Insertion-related complications of percutaneous femoral vein catheterization are usually classified as infectious, thrombotic or mechanical issues (2). The local complications of this procedure include hematoma, pseudoaneurysm, arteriovenous fistulas, abscess, arterial obstruction, and lymphoceles (5). Retroperitoneal hemorrhage is one of the major life threatening complications of femoral vein catheterization that could be the result of arterial puncture. Therefore, an inappropriate technique can result in dangerous complications (6). Complications such as thrombophlebitis, bleeding, catheter migration, extravasation, and infection are more prevalent in infants and children yet in the current case, extravasation had occurred in a young man. Because of the importance of complications, it is prudent to recommend central venous catheterization according to clinical necessities (2).
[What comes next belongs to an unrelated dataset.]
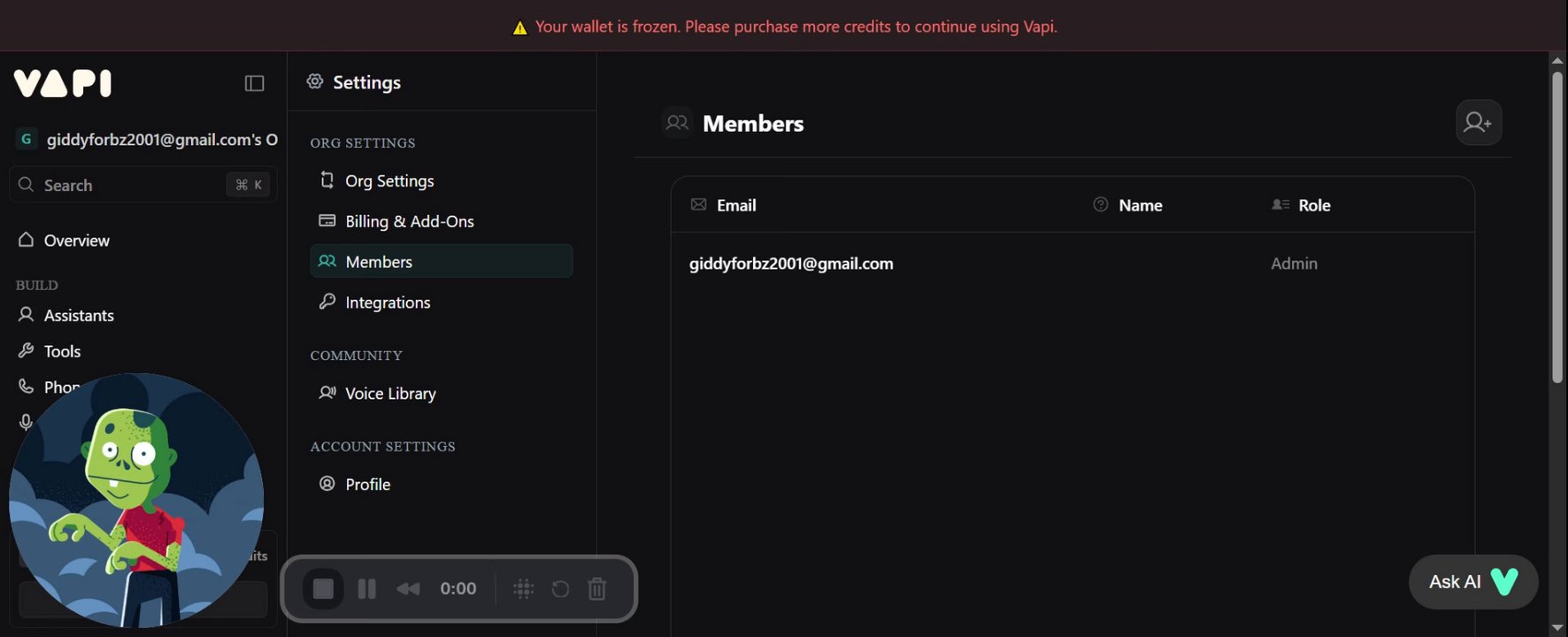Collapse the sidebar with the panel icon
The width and height of the screenshot is (1568, 637).
254,83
According to the available literature, fluid extravasation is a probable complication of femoral vein catheterization, especially in pediatric patients. This kind of dangerous event could be the result of venous wall rupture by the guide wire or catheter itself at the time of catheter insertion or at a later time because of patient movements and positioning. Non-occlusive mural thrombosis and local phlebitis are other contributing factors for this relatively rare complication. This kind of fluid extravasation could lead to raised intraabdominal pressure, which is called abdominal compartment syndrome (ACS) (2). Severe hemorrhage and retroperitoneal hematoma occurred as a late onset complication in a case presented by Sirvent et al. This kind of late onset complication is very rare and in case reports, it is more prevalent in jugular or subclavian veincatheterization territories, especially on the left side and with larger catheters (7). In another case report, the same complication occurred in an elderly patient after 3 successful consecutive hemodialysis. In this case, perforation of the iliac vein was the causative mechanism of complication (8).
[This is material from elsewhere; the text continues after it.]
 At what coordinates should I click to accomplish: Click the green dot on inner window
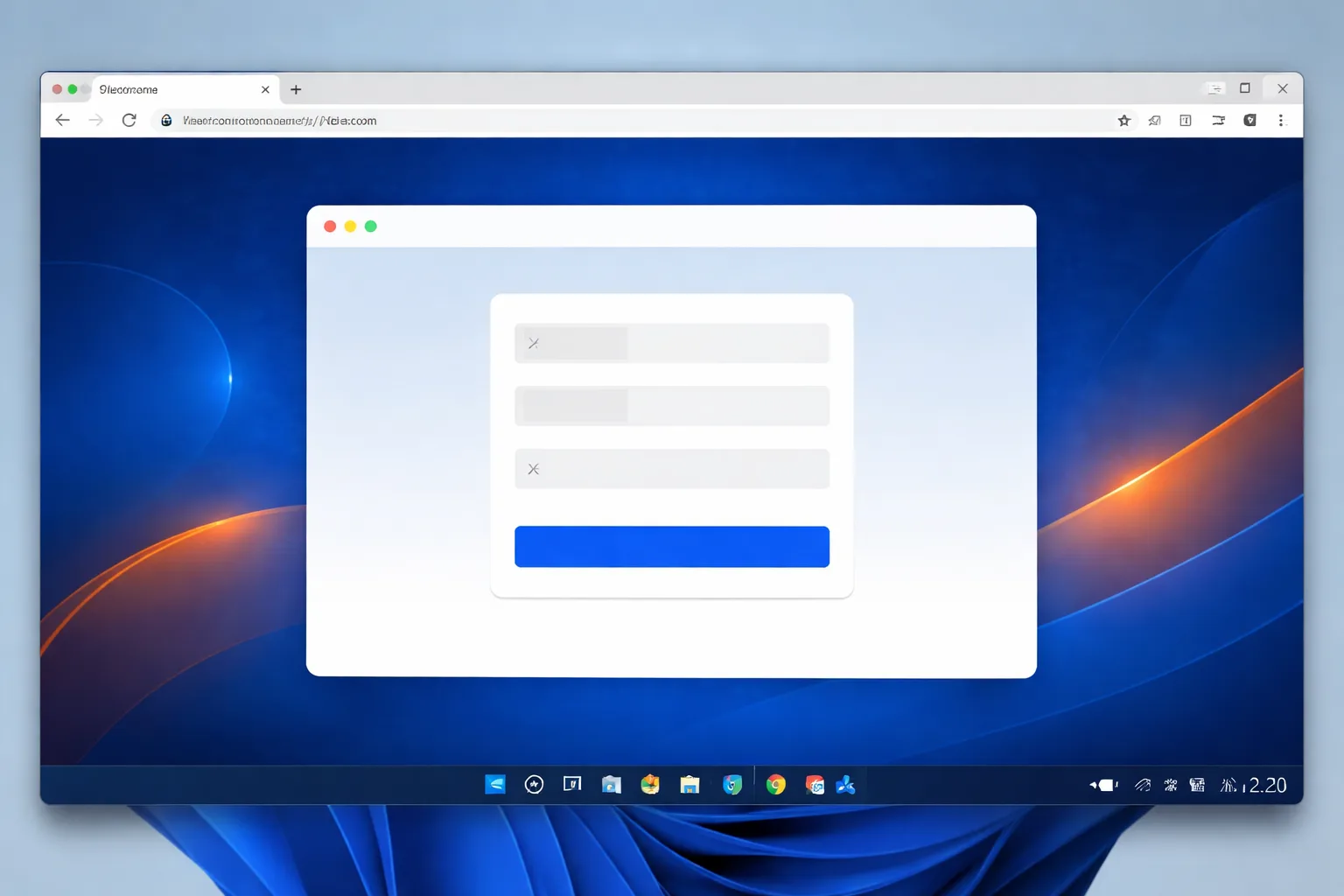pyautogui.click(x=371, y=227)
Extravascular catheter migration to the retroperitoneal space and extravasation of the infusate were seen in a case presented by Sztajnbok et al. and Ram et al. In these cases, extravasation of fluids and nutrients had led to acute abdomen that resolved following removal of the catheter (9, 10). In a similar case presented by Knobel et al. extravasation of parenteral nutrition fluids through a femoral venous catheter into the paraspinus musculature with extension into the spinal canal had resulted in compression and necrosis of the spinal cord and mortality of a preterm infant (11).
In conclusion, in any case of acute abdomen with a femoral venous catheter in place, evaluation of catheter misplacement by the means of contrast injection through it could be helpful for better diagnosis, and maybe of help in avoiding an unnecessary surgical intervention. Additionally, confirmation of the proper placement of femoral central venous catheter by the use of a simple point-of-care ultrasound (POCUS) is recommended, as it has been mentioned for correct supra-diaphragmatic central venous catheter placement instead of plain film chest radiography (CXR) by Wilson et al. (12)the flush the line and ultrasound the heart (FLUSH) test that was described by Horowitz et al. could accurately confirm the proper placement of femoral venous line as well (13).